Se hizo un silencio sumamente molesto, ya que los demás parroquianos se dieron cuenta de lo que estaba ocurriendo. El muchacho sólo se quedó mirando a tío y continuó allí sentado. Yo no sabía qué hacer, ya que comprendía que tío estaba actuando de buena fe, pero también me daba cuenta que estaba poniendo al muchacho del suéter en una situación sumamente difícil. De pronto el tipo, que según se pudo ver era un tanto violento, sin decir palabra alguna se levantó y le propinó a tío un tremendo bofetón y lo hizo caer de espaldas. Sumamente alarmado lo levanté del suelo y como pude lo senté en su banco. Con la ayuda de su pañuelo y del mantel de la mesa me puse a limpiarle la sangre que le manaba abundantemente de la nariz. Entonces y con el ánimo de recriminarle su actitud me dirigí hacia el individuo ese que en forma tan grosera había tratado a mi tío. Y toda la gente mirando.

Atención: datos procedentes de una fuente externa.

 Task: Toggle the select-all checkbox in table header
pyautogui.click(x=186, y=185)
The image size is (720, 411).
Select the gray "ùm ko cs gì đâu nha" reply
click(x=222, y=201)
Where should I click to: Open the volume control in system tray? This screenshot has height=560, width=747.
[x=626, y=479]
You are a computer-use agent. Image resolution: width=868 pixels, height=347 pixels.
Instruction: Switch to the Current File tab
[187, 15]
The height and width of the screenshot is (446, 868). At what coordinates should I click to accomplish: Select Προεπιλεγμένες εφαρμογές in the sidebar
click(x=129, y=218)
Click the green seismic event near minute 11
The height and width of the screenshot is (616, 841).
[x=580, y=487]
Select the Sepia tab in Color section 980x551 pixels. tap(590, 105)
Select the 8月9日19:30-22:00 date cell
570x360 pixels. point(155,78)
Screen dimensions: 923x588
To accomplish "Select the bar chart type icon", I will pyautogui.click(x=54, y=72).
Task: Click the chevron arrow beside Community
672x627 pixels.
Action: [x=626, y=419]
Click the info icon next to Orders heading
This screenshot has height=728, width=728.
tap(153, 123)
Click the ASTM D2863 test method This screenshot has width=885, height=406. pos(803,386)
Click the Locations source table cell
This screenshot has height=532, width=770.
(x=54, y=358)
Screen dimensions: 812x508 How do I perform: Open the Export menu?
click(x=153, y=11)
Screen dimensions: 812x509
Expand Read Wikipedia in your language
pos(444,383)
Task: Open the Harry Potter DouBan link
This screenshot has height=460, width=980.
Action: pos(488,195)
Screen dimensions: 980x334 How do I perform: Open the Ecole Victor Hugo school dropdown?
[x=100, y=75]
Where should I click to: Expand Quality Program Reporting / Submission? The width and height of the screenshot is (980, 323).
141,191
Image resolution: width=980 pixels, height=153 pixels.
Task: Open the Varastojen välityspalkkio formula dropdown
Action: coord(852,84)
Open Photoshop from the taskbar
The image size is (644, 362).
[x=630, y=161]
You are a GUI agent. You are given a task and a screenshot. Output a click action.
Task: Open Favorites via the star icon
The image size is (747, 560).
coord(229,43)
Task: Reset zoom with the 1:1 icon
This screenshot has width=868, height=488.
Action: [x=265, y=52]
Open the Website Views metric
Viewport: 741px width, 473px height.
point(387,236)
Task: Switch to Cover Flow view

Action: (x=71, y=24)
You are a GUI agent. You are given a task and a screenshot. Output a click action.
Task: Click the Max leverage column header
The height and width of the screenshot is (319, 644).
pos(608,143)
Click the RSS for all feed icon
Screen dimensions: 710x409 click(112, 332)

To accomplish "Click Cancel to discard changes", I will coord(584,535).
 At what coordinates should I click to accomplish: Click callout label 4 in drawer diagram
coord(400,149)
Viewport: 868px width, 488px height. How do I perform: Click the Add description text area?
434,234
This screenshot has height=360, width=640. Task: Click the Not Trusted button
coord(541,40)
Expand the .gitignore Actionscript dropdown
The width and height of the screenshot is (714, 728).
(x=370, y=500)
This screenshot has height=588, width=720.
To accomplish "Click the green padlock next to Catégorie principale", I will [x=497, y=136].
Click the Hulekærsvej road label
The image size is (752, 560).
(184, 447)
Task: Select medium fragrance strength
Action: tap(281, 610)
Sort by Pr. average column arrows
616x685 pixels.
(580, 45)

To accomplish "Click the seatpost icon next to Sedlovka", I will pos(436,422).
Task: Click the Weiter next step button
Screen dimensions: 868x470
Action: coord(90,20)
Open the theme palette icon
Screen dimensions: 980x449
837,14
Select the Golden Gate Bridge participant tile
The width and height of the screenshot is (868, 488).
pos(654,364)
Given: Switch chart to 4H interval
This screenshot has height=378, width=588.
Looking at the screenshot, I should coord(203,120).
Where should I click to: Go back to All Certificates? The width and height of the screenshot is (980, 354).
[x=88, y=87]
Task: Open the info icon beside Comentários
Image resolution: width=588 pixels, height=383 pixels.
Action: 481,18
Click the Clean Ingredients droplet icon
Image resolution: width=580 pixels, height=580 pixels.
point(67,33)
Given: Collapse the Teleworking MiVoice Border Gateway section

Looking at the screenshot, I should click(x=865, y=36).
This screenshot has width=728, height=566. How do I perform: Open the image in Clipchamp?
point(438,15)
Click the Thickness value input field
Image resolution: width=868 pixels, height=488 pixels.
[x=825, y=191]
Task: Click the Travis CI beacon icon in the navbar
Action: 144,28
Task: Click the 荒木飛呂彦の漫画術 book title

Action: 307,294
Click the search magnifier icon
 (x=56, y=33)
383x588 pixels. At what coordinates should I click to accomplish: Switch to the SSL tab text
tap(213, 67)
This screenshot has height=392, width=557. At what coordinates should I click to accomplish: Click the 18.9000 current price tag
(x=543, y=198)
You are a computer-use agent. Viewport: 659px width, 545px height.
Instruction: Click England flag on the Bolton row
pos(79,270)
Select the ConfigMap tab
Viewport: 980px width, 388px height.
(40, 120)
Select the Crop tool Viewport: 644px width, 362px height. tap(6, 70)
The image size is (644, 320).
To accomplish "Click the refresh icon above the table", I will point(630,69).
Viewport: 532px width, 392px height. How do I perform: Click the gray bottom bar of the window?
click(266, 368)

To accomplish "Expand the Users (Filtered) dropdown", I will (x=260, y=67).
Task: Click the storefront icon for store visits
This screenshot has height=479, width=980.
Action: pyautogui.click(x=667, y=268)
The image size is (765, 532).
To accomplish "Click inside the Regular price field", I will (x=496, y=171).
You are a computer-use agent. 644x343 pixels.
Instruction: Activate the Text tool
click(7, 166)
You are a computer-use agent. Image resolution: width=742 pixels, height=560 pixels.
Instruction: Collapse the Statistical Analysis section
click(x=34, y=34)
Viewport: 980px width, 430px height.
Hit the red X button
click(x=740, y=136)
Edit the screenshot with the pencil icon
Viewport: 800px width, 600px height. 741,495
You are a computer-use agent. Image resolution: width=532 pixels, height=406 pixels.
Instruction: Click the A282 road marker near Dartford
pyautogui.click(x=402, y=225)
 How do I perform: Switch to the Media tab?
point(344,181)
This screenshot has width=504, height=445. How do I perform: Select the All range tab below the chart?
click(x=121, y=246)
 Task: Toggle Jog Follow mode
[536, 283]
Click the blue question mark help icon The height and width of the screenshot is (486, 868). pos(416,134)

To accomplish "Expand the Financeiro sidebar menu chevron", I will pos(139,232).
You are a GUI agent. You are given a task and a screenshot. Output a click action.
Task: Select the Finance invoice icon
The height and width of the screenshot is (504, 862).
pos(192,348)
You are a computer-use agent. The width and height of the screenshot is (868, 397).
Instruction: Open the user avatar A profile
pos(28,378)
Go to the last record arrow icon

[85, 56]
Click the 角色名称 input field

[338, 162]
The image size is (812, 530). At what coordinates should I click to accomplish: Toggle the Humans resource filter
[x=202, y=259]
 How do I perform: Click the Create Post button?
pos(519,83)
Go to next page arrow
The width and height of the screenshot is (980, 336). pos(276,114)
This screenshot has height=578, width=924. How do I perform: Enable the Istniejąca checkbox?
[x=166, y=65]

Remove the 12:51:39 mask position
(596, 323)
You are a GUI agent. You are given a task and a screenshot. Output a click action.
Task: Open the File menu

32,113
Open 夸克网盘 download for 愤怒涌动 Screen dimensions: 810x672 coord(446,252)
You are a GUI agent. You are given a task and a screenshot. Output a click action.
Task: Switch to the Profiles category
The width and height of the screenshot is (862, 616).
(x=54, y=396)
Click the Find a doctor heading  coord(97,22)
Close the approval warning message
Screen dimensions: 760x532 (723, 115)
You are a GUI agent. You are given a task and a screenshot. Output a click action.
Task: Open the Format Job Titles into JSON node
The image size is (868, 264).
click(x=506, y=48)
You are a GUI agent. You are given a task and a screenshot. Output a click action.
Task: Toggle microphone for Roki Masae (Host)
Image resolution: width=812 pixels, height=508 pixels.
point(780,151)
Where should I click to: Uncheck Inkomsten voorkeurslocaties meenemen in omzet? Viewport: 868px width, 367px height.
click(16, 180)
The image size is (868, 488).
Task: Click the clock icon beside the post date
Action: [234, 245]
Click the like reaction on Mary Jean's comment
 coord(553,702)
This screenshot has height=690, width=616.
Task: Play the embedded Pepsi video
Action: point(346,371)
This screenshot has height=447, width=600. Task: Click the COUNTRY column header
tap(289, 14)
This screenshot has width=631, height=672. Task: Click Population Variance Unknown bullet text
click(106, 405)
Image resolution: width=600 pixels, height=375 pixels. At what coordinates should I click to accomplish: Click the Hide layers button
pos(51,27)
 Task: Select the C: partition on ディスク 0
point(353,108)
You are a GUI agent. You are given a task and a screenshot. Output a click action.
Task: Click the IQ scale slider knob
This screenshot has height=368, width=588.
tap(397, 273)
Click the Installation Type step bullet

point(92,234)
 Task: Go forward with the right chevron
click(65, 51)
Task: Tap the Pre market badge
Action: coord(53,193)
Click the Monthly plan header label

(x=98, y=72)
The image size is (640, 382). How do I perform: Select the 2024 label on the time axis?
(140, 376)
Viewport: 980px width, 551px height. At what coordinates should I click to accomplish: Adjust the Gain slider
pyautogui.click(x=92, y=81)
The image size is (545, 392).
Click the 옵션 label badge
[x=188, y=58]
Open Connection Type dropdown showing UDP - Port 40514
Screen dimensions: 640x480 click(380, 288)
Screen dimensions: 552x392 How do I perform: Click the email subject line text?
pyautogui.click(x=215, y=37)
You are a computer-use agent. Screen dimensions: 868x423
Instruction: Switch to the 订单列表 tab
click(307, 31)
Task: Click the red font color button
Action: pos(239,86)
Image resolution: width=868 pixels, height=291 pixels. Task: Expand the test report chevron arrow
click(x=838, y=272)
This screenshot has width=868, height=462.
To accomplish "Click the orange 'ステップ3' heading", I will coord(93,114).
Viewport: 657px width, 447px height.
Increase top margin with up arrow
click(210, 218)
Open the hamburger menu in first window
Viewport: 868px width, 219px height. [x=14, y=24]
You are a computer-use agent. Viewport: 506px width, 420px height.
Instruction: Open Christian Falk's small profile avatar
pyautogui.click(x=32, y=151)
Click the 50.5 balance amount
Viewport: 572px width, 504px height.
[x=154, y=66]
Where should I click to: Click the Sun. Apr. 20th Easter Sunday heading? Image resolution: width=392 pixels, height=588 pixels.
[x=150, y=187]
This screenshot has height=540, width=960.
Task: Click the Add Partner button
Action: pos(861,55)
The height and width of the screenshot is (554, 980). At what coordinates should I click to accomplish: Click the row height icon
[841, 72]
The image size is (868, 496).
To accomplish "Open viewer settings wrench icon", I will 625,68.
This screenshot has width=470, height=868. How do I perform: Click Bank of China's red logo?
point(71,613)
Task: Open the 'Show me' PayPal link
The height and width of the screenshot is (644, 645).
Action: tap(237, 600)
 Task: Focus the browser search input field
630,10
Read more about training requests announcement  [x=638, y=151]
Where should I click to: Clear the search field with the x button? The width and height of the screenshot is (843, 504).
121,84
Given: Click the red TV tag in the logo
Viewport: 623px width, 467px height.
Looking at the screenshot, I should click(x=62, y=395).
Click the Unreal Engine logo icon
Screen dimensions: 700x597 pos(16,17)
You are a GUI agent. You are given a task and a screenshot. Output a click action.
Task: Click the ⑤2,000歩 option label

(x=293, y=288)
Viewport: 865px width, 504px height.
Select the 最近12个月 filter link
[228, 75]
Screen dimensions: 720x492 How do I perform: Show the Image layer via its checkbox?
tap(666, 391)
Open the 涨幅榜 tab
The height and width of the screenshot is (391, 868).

Quise brindarle una oportunidad y lo reté a que hiciera nuevamente lo que había hecho, pero le advertí que de hacerlo se atendría a las consecuencias. El hombre se levantó, le fue a dar otro horrible bofetón a mi pobre tío y lo botó del banco. Y la gente mirando. Yo sentí que la vista se me nublaba, que toda la sangre se me iba para la cabeza e inmediatamente me dije a mí mismo que eso sí que no lo iba a permitir. Y estaba a punto de cometer un disparate cuando de pronto recapacité, levanté nuevamente a tío y pude darme cuenta de que el salvaje ese le había roto dos dientes. Hubo entonces un instante de incertidumbre en el que no supe qué actitud tomar, pero me dije a mí mismo que no valía la pena rebajarse y hacer cosas vergonzosas dando pobres espectáculos en la calle, así que decidí darle una nueva oportunidad al sujeto ese y le dije que si se atrevía a hacer lo mismo entonces vería quien era yo. Sin darme tiempo a nada se volvió a acercar a mi tío, le propinó otra brutal bofetada y otra vez lo botó del banco. Y la gente mirando. Corrí de nuevo a levantar a mi tío y me di cuenta de que ya un ojo lo tenía totalmente cerrado.

-Vea tío -le dije, -mejor nos vamos porque si la cosa sigue así, no sólo el bárbaro ese lo va a matar sino que me va a poner enojado y después ya no respondo-. Y haciendo grandes esfuerzos lo saqué de la cantina y nos fuimos para la casa.

Cada vez estoy más convencido de eso que dice mi tío al respecto del licor, que sólo para meterlo a uno en problemas sirve.